Task instructions:
Please express the listing, starting at its beginning and ending at the line that contains "click(x=326, y=120)", as a two-column CSV headed request and answer, one row for each text and its answer, with each value in a single quoted field and line breaks replaced by spaces. Leave the pictures out of the result.

Rows showing where targets appear
[start]

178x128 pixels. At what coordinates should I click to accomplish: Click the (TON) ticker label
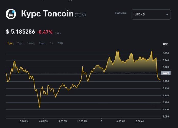(80, 15)
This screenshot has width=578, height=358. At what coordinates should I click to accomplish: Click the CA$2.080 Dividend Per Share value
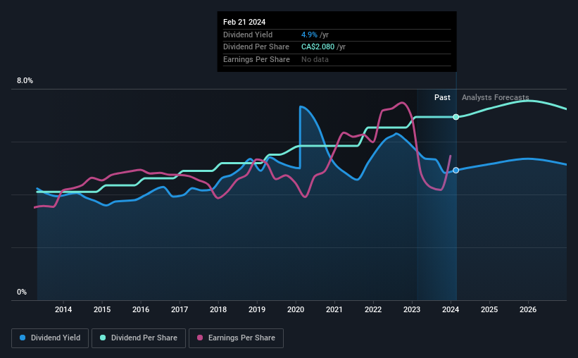[318, 47]
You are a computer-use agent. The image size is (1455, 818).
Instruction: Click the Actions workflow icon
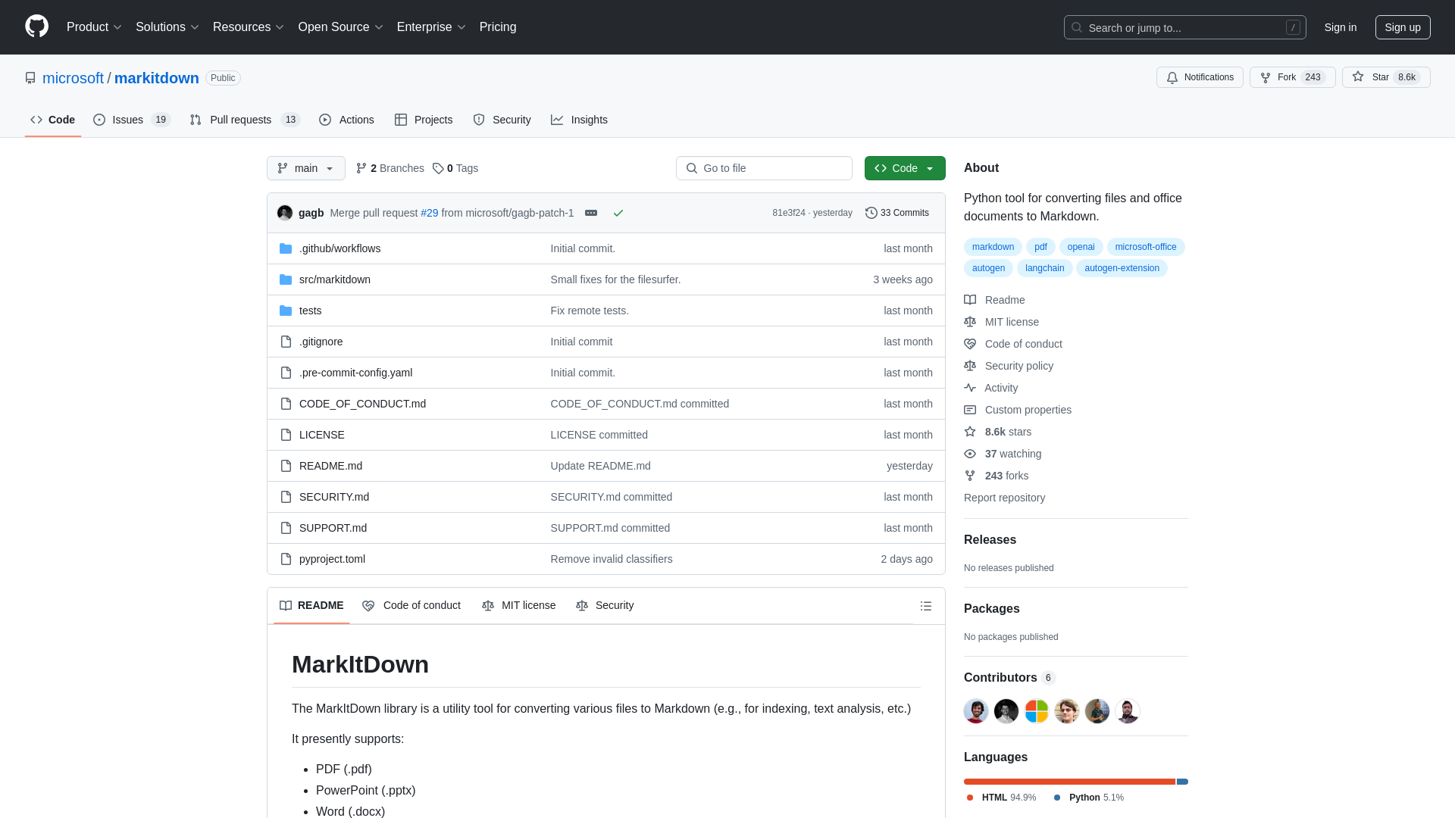click(x=326, y=120)
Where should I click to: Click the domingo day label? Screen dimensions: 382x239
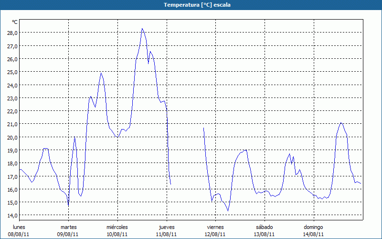coord(313,227)
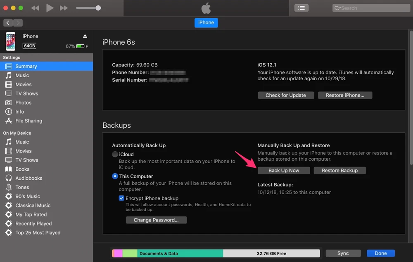Select the iCloud backup radio button
Viewport: 413px width, 262px height.
pos(115,155)
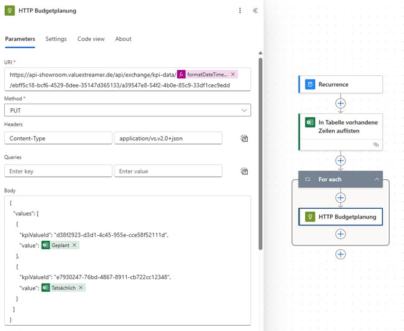Open the Method dropdown showing PUT
Image resolution: width=404 pixels, height=331 pixels.
(x=128, y=110)
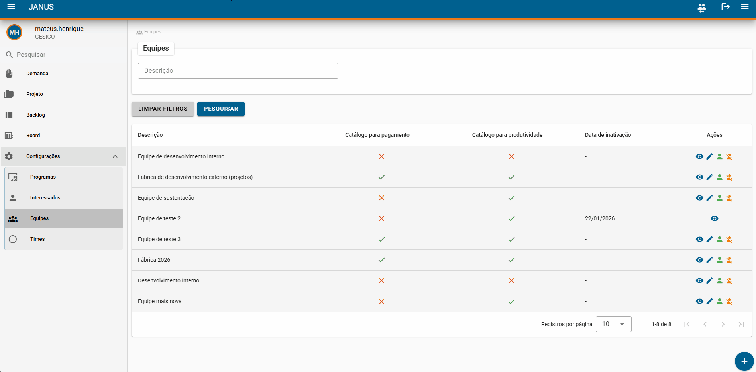Collapse the Configurações section chevron
This screenshot has height=372, width=756.
point(115,156)
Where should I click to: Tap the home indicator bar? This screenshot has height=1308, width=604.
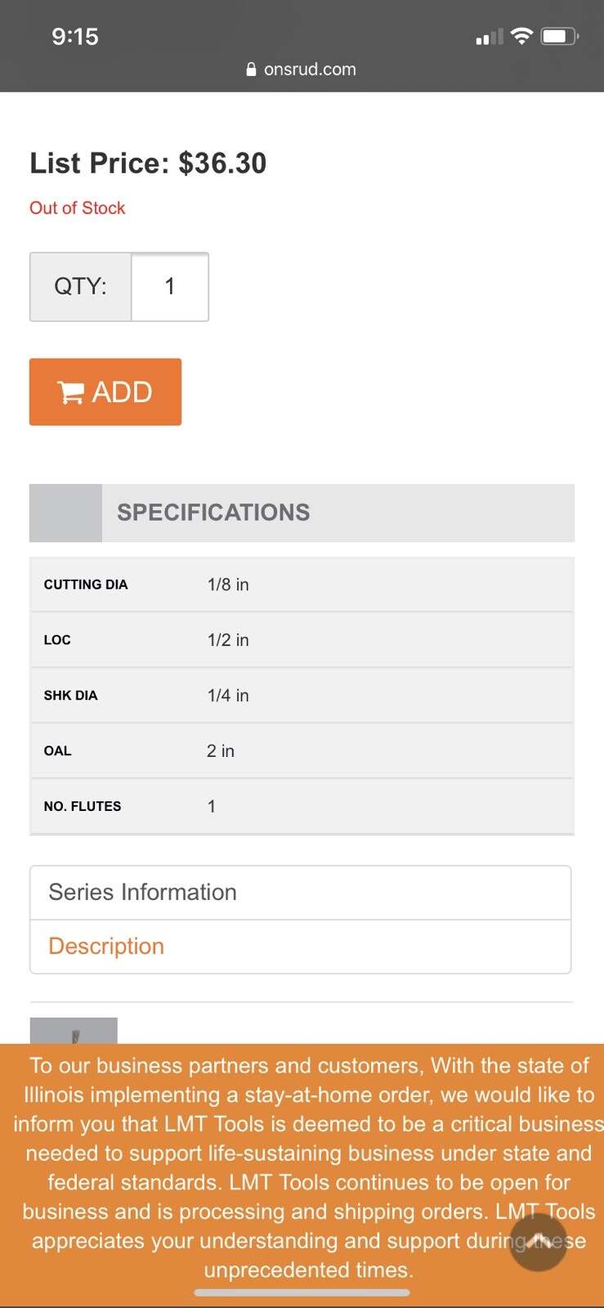pos(302,1292)
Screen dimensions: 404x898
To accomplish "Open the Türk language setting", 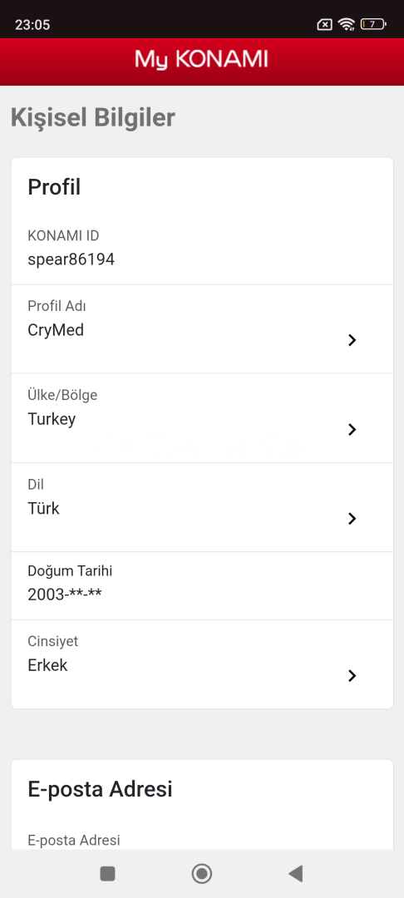I will (202, 507).
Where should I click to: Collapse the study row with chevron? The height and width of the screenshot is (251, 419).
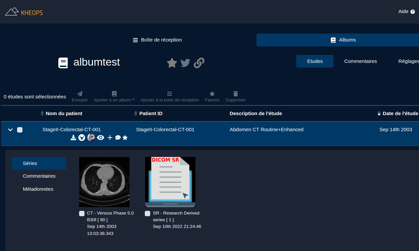coord(10,130)
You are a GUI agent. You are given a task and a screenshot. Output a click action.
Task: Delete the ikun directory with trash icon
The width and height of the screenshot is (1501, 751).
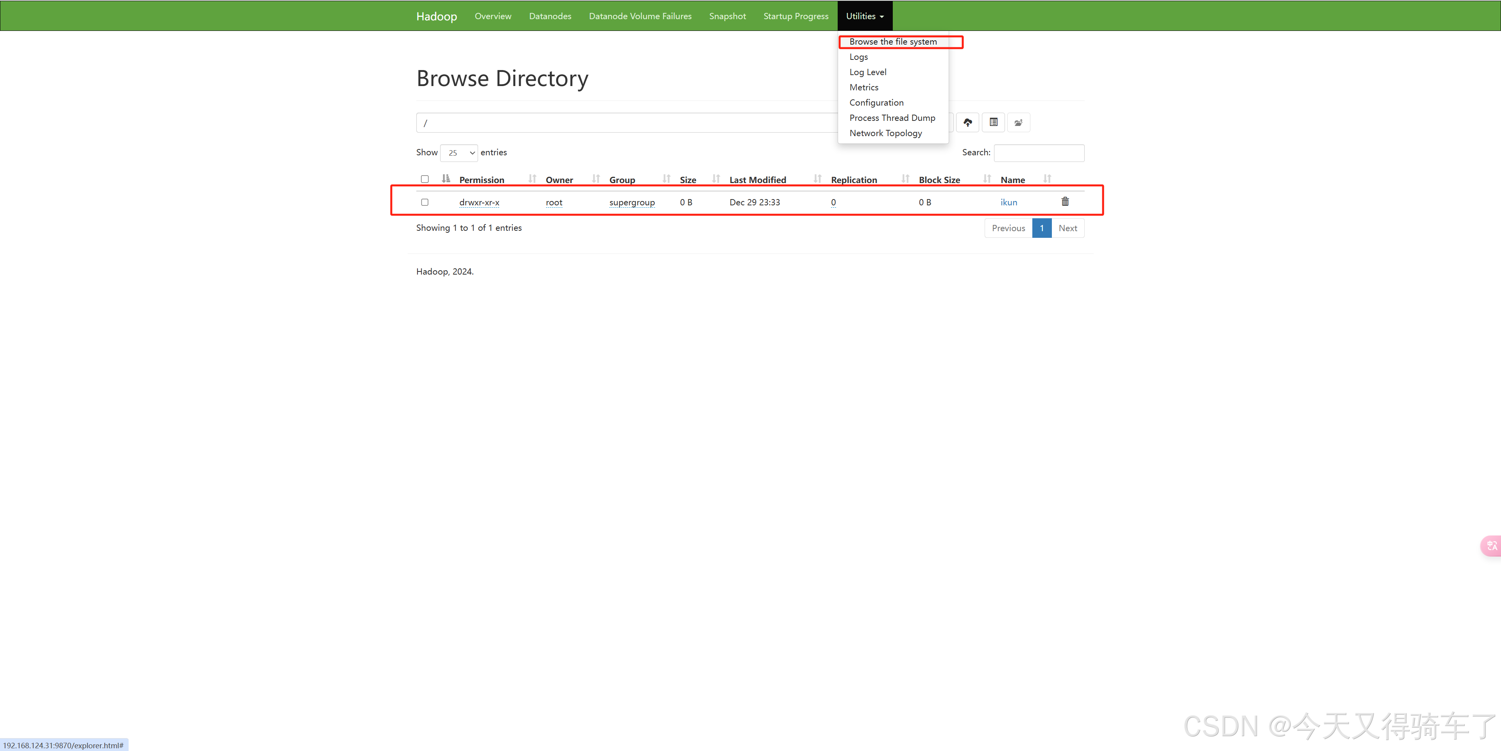coord(1065,202)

[end]

Solution below:
request,answer
"178x128 pixels. At what coordinates should I click to accomplish: Click the (TON) ticker label","(80, 15)"
"This screenshot has width=578, height=358. At what coordinates should I click to accomplish: Click the CA$2.080 Dividend Per Share value","[318, 47]"
"You are a computer-use agent. The image size is (1455, 818). Instruction: Click the Actions workflow icon","click(x=326, y=120)"